Aos comunistas, “não faltam razões para lutar”: “Aí estão três mil milhões de razões, por cada euro de lucro dos 13 grandes grupos económicos nos últimos nove meses”, indicou. Novamente com o Governo na mira, com o seu objetivo de controlo do défice, lembrou que no atual contexto apenas empresas como a EDP ou a Sonae têm “as contas certas e muito certas”.

Aplausos e gritos de apoio pontuaram o discurso de estreia (Lusa/António Pedro Santos)

“Até já, camarada”

Por duas vezes, Paulo Raimundo recuperou a expressão que o antecessor, Jerónimo de Sousa, tornou célebre: o caminho para o país está numa “política alternativa, patriótica e de esquerda”. Mas, numa fase final do discurso, o agradecimento àquele que foi secretário-geral durante 18 anos havia de se tornar inequívoco.

Paulo Raimundo destacou o “empenho”, “contributo” e “papel” de Jerónimo de Sousa. “A alteração das tuas responsabilidades não significa um adeus. É um até já, camarada”, vaticinou. Seguiram-se longos minutos de aplausos e gritos de forças nas bancadas, até que o novo líder pudesse retomar o discurso.

Homenagem a Jerónimo de Sousa aconteceu pela voz do sucessor (Lusa/António Pedro Santos)

"O fogo não se apaga com gasolina"

À semelhança do primeiro dia da 4ª Conferência Nacional do PCP, a guerra na Ucrânia – um tema sensível aos comunistas ao longo dos últimos meses - voltou a fazer parte do discurso principal. Paulo Raimundo deixou um novo apelo a uma “solução pacífica”, alertando que “o fogo não se apaga com gasolina”.

“Aqui não discutimos como apoiar ou aceitar os caminhos da guerra, do reforço armamentista, das sanções, da destruição e da morte, não instigamos uma escalada de resultados imprevisíveis”, referiu.

Discursos de Paulo Raimundo e Jerónimo de Sousa partilharam as prioridades do PCP, incluindo o reforço do partido (Lusa/António Pedro Santos)

Unânime, apesar da surpresa

Paulo Raimundo, de 46 anos, é o quarto secretário-geral do PCP em democracia, substituindo Jerónimo de Sousa, que abandona o cargo ao fim de 18 anos por questões de saúde. Na última campanha para as eleições legislativas, por exemplo, Jerónimo de Sousa esteve ausente de grande parte das ações de campanha, sendo substituído por João Oliveira e João Ferreira.

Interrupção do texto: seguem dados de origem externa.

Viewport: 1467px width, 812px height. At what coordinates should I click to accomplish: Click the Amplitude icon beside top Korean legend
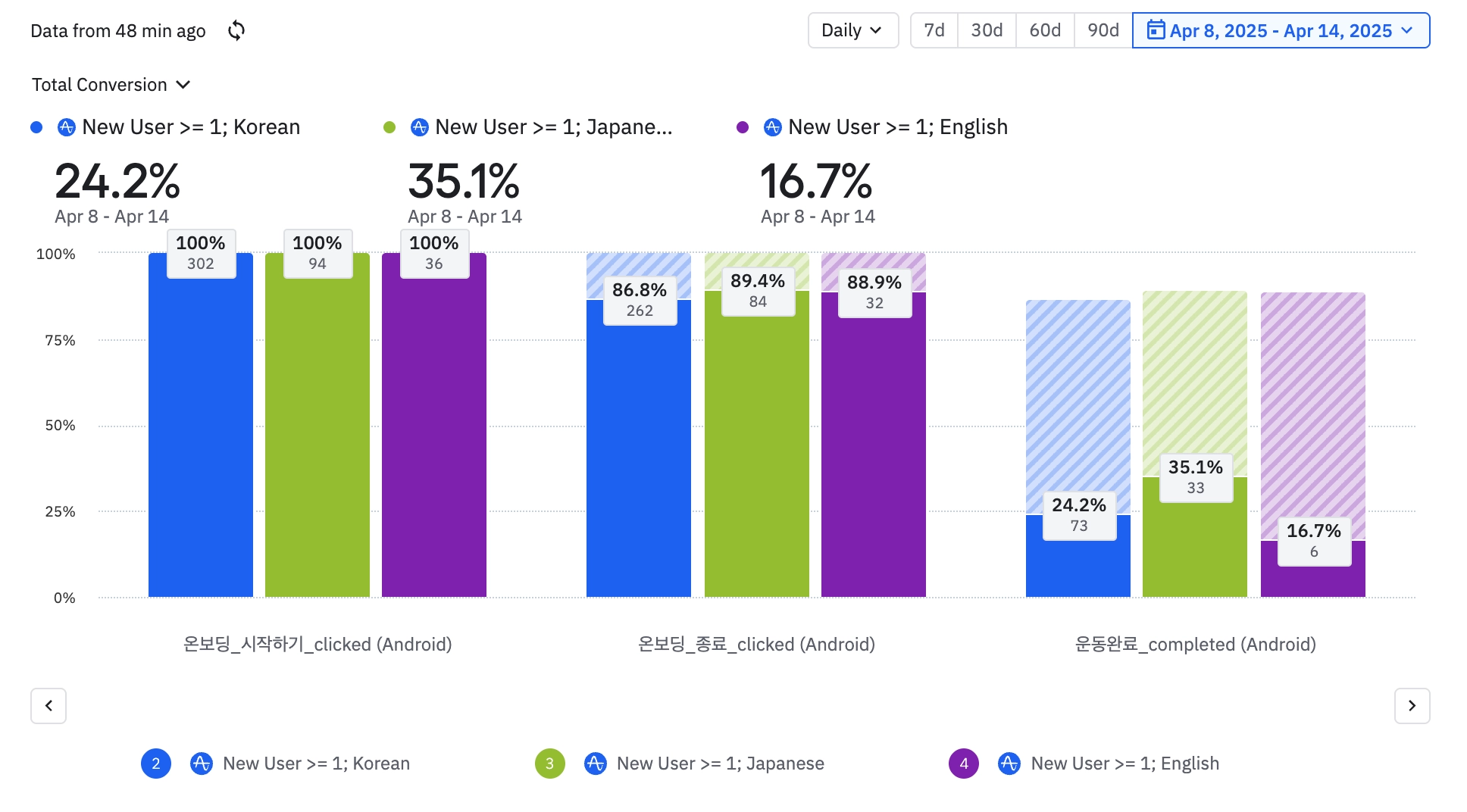67,127
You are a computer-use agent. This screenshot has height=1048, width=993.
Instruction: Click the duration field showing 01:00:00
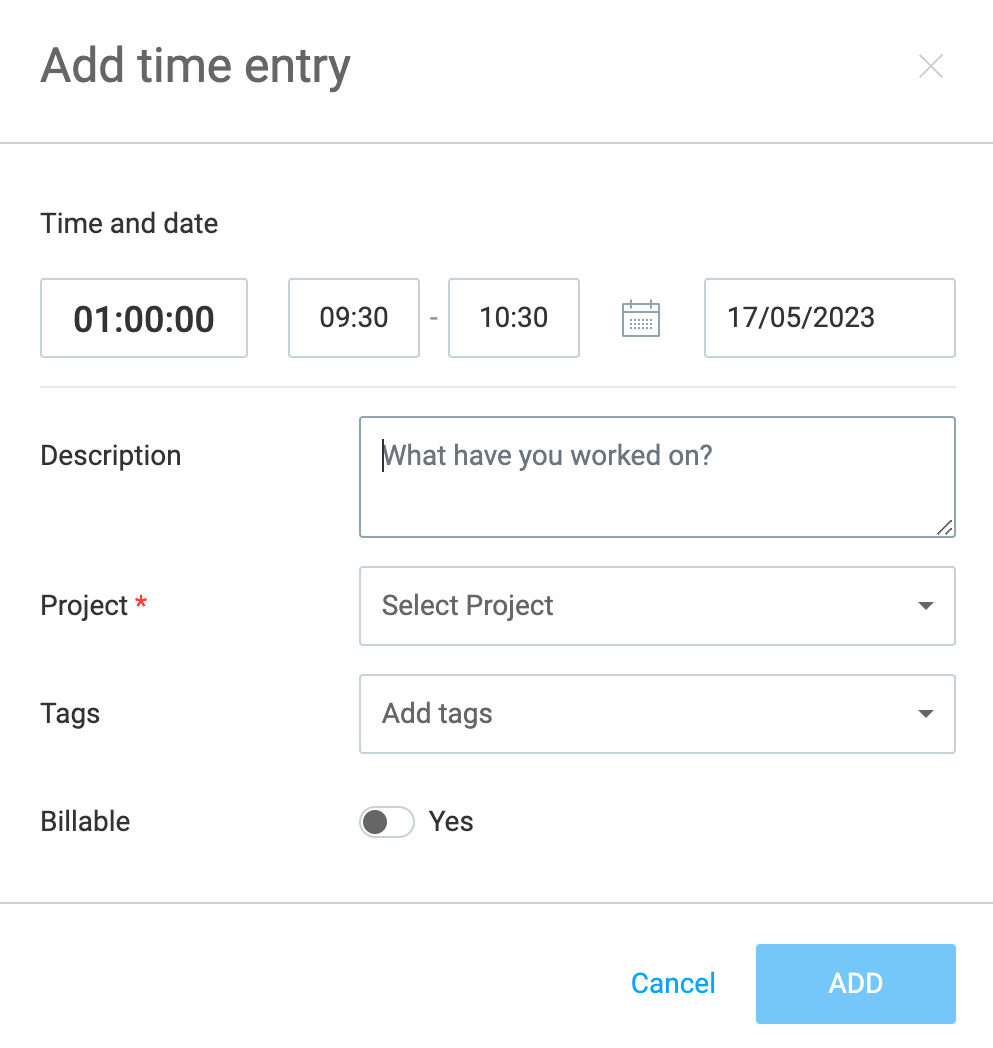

Paulo Raimundo foi confirmado pelo comité central do partido este sábado à noite, por unanimidade, como o novo líder. Só o próprio não votou para a sua eleição. Com a chegada de Paulo Raimundo ao mais alto cargo comunista, o PCP deixa de ter o seu secretário-geral no Parlamento. A luta, por isso, terá mais importância nas ruas e junto dos movimentos sindicais, numa tentativa de contrariar um ciclo de maus resultados eleitorais - que levaram a banca comunista na Assembleia da República a encolher.

O profundo conhecimento de Paulo Raimundo sobre o mundo dos sindicatos é apontado como um dos elementos determinantes para a sua escolha, contrastando com a sua tímida presença mediática. Por isso, e havendo outros nomes mais conhecidos apontados à liderança, a escolha de Paulo Raimundo acabou por surpreender elementos dentro do próprio PCP.

Paulo Raimundo é apresentado pelo PCP como operário, embora seja funcionário do partido desde os 19 anos de idade. Chega ao cargo mais elevado do partido sem nunca ter protagonizado uma disputa eleitoral – nem sequer para uma junta de freguesia.